LexisNexis Building Sold

LexisNexis has sold their downtown Charlottesville building, the Daily Progress reports. A holding company bought the property for $9.3M. Lexis built the structure 22 years ago to replace their facility on Market Street (rechristened the Old Michie Building by Gabe Silverman). Lexis has slowly laid off hundreds of employees over the course of years, and they’re now down to just 175 people. They’re leasing back space in the building from the new owner, and claim that they have no plans to shut down the Charlottesville office.

DTM Interviews Downtown Attackers

On The DTM, proprietor Dave McNair interviews the two men accused of a gleeful, random attack on the Downtown Mall last month, and the picture that the accused paint of themselves is rather opposite of the one painted of them by the thousands of angry racists who descended on C-Ville Weekly’s website to post vile comments.

For starters, Malcolm Stevenson (25) and Richard Spears (23) are both openly gay. Stevenson is a graduate of the University of Virginia, and is a manager at Eppie’s. Spears is a soft-spoken, full-time student of the Virginia School of Massage, where he’s studying to be a massage therapist. Their police records are minimal: Stevenson has a few traffic violations, Spears was once charged with swearing in public and intoxication. Although these facts in no way demonstrate that they are or are not guilty of the attacks, these men certainly are nowhere close to fitting the gangbanger stereotype that Matt Drudge and his followers presented them as.

The two men say that they’d been drinking, and admit to a physical altercation with Marc Adams and his girlfriend, Jeanne Doucette. But they accuse the two of being drunk, and having started the altercation, saying that Doucette called them “black faggots” and that Adams aggressively pursued Stevenson. They say that a third man—a stranger—stepped in, trying to break it up, and that it was he who punched Adams in the face.

Stevenson tells McNair that he understands that he’s going to be charged with something—that’s what happens after a fight—but that “if I’m going to be held accountable for my actions, then they need to be held accountable for theirs.”

Downtown Assault Suspects Turn Themselves In

After two men turned themselves in for assaulting two people downtown last month, Dave McNair (formally of The Hook) writes on The DTM that a more complicated narrative is emerging. I hope more information comes out about this soon, because this story—what it says about and how it influences race relations in Charlottesville—is important, and potentially powerful.
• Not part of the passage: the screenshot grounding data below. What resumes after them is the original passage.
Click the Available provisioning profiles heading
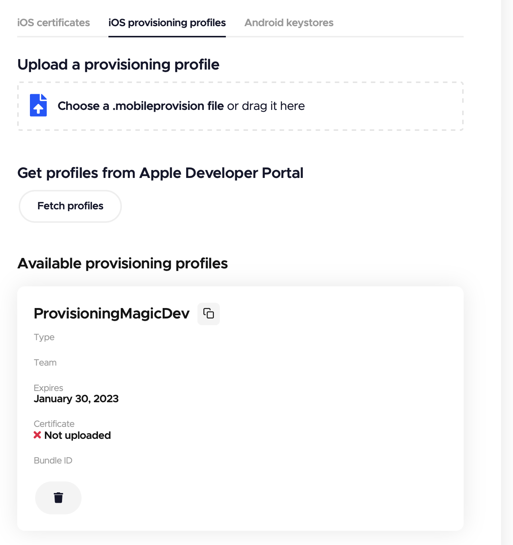Image resolution: width=513 pixels, height=545 pixels. pos(123,264)
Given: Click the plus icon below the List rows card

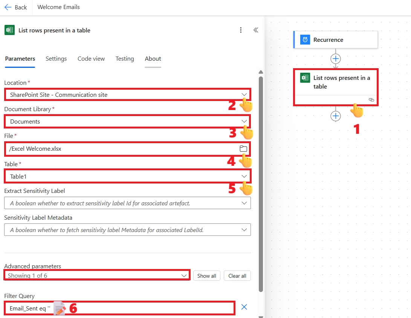Looking at the screenshot, I should coord(335,116).
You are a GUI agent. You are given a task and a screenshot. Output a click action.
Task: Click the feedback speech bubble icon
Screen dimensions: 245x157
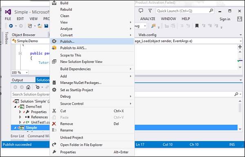click(141, 11)
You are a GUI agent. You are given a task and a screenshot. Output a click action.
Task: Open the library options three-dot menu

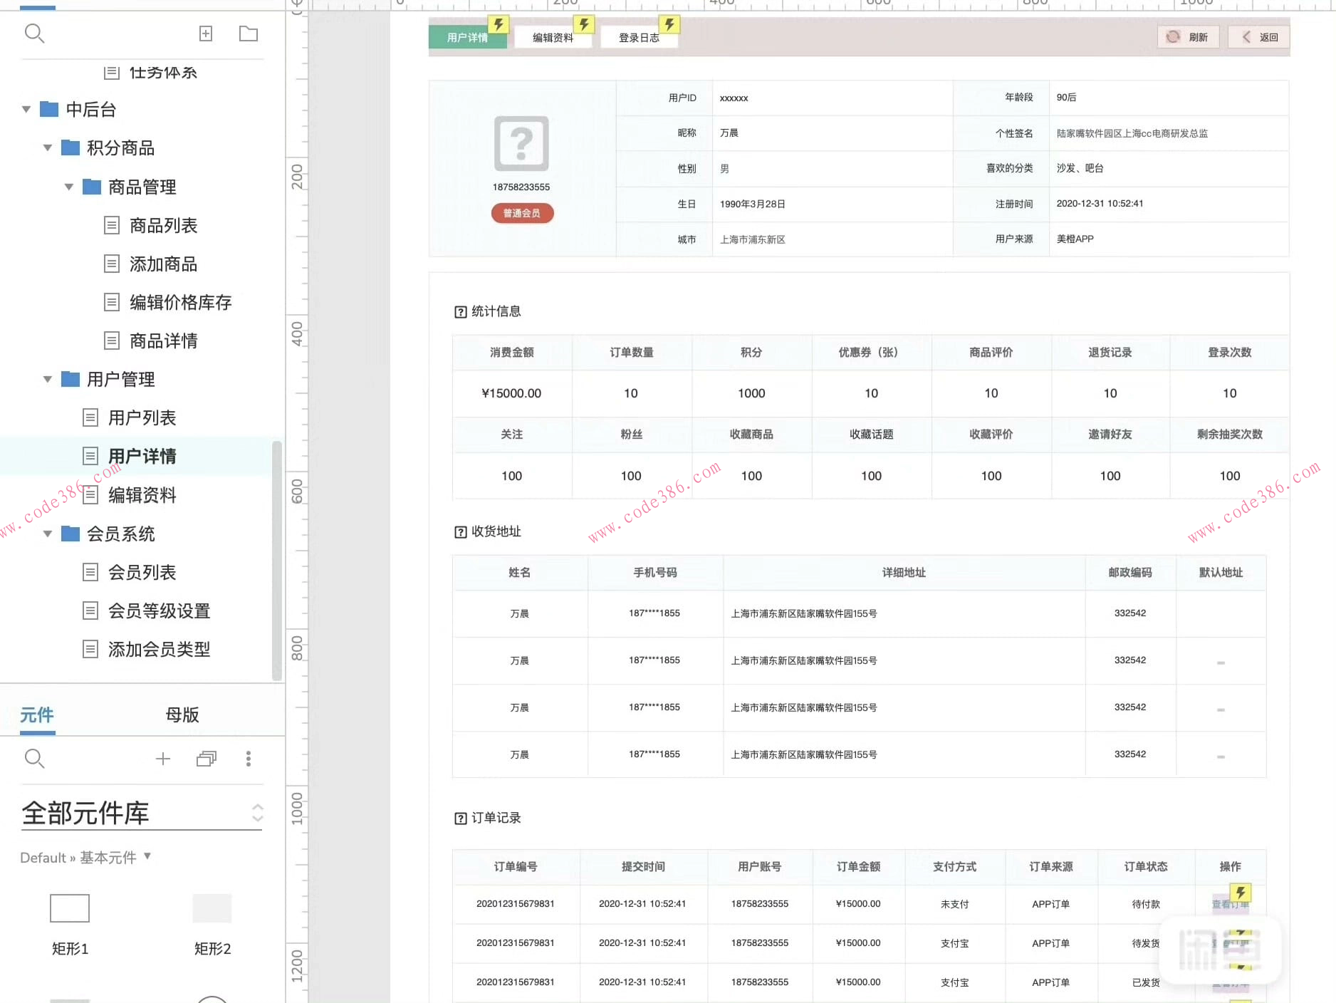click(x=248, y=759)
Randy Allen Taylor Charged with Murder

Randy Allen Taylor has been charged with the murder of Nelson teenager Alexis Murphy, Justin Faulconer reports in the Lynchburg News and Advance. Taylor was arrested a week after the 17-year-old’s disappearance in August, and charged with abducting her. Now a grand jury has indicted him on charges of murder. Murphy has not been found, and Taylor apparently is still insisting on his innocence, instead blaming a black, male drug dealer.

Huja Reselected as Mayor

Charlottesville Mayor Satyendra Huja has been selected for another two-year term, Aaron Richardson reports in the Daily Progress. Nobody nominated vice mayor Kristin Szakos to succeed Huja in the position. She abstained from voting, so Huja won in a 4–0 vote. Councilor Dede Smith was then selected as the new vice mayor, by a 5-0 vote.